Failure to Hold Required Quarterly QAA Committee Meeting
Penalty
Summary
The deficiency involves the facility’s failure to conduct required Quality Assessment and Assurance (QAA) meetings at least quarterly with all mandated committee members. Federal regulations require that the QAA committee include, at a minimum, the DON, the Medical Director or designee, at least three other staff members including an individual in a leadership role such as the administrator, and the infection preventionist (IP), and that this committee meet at least quarterly to coordinate and evaluate activities under the QAPI program. The facility’s own “Quality Assurance and Performance Improvement (QAPI)” policy, dated 1/5/26, states that the QAPI program is an ongoing comprehensive program addressing all systems of care and that meetings are to occur at least quarterly, monthly, or more often if needed. Surveyors reviewed QAPI sign-in sheets and attendance records for Quarter Four of 2025 and did not find evidence that a QAA meeting was held during that quarter as required.
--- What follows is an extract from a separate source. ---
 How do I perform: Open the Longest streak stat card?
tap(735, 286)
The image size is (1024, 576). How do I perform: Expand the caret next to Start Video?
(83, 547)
During an interview on 4/10/26 at 10:40 a.m., the Nursing Home Administrator confirmed that the facility failed to conduct QAA meetings at least quarterly with all required committee members for one of the four quarterly meetings, specifically Quarter Four of 2025. No resident-specific information, medical histories, or clinical conditions were described in relation to this deficiency.
Plan Of Correction
A Quality Assurance and Performance Improvement (QAPI) will be held by the Administrator/Designee on May 11, 2026. A Quality Assurance and Performance Improvement (QAPI) will be held by the administrator/Designee at least quarterly or more often if needed. Minutes of the QAPI committee will be presented to the Governing Body of the Greenery Center for Rehab and Nursing. The Management Team will be educated on the timing and requirement of the QAPI committee by the Administrator. The Governing Body of the Greenery Center for Rehab and Nursing will monitor for compliance of this regulation.